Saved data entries
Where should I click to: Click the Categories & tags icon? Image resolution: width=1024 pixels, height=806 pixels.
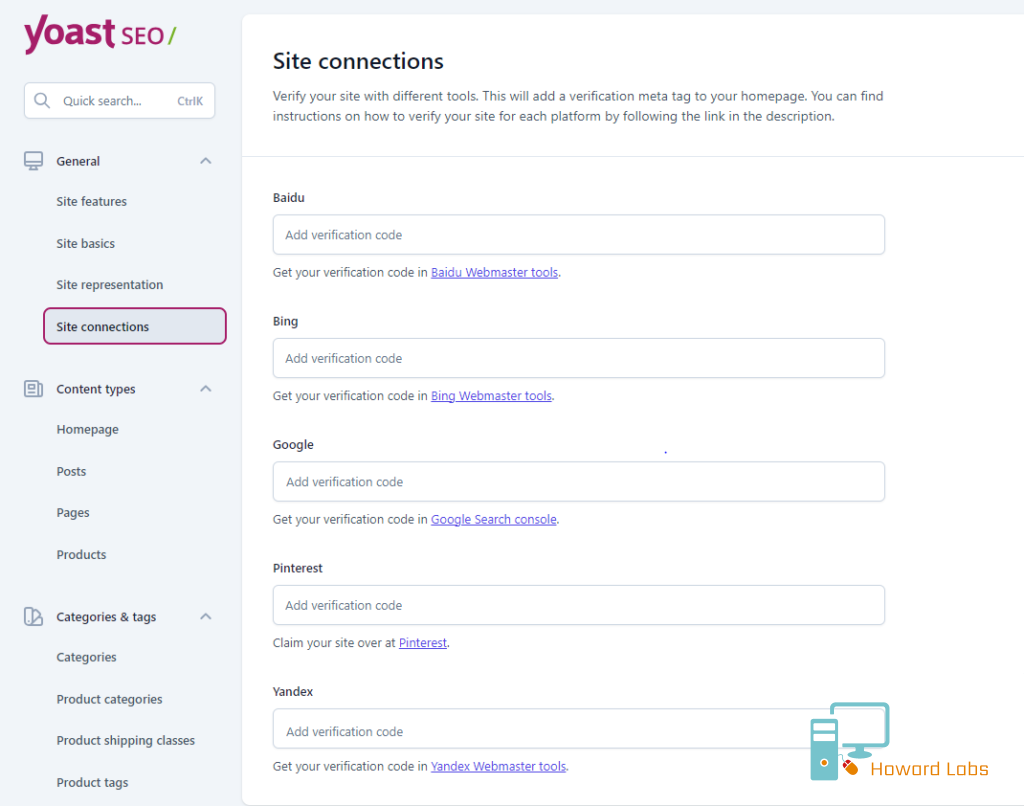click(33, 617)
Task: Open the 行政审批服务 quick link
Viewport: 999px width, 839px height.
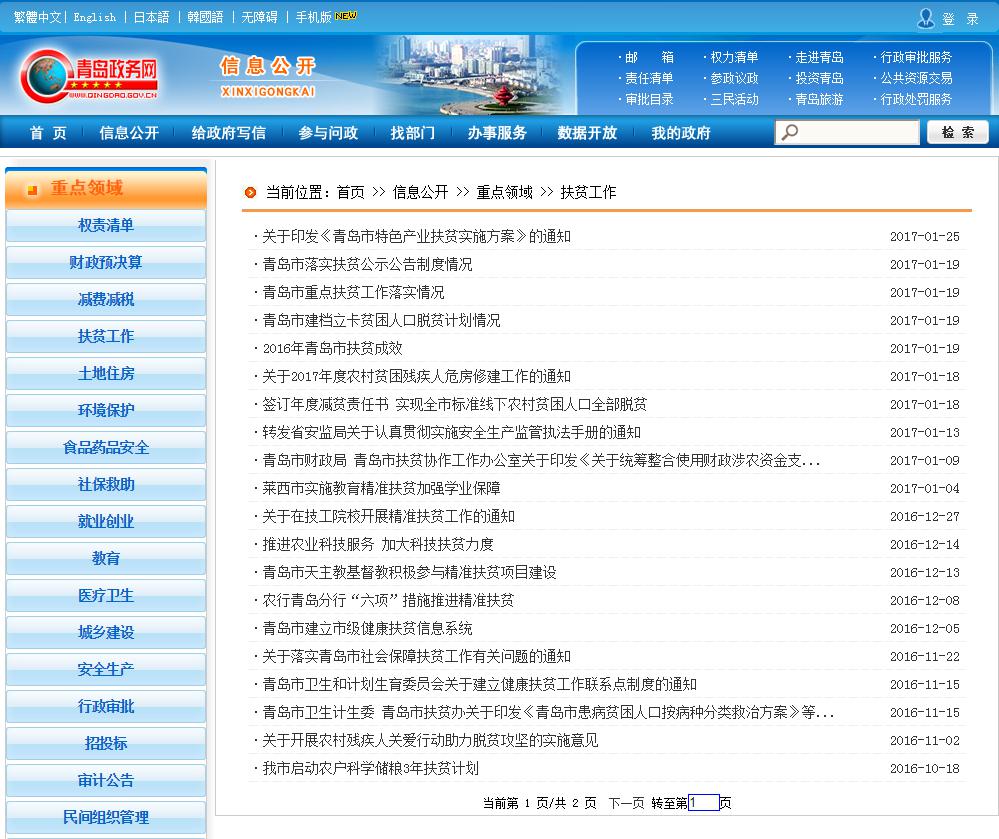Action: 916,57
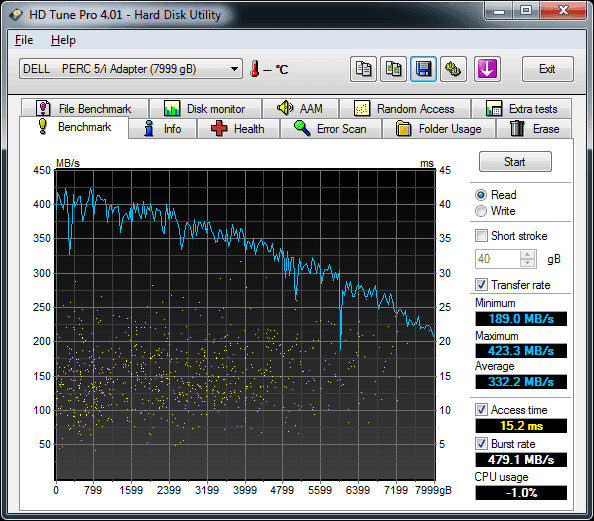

* _WORK REQUIRED_: Starting at the line that contains "Task: Open the 行政审批服务 quick link", reproduce each line exactly through the end of the entries above, leaving every picture out.

* _WRITTEN SOLUTION_:
Task: Open the 行政审批服务 quick link
Viewport: 999px width, 839px height.
Action: 916,57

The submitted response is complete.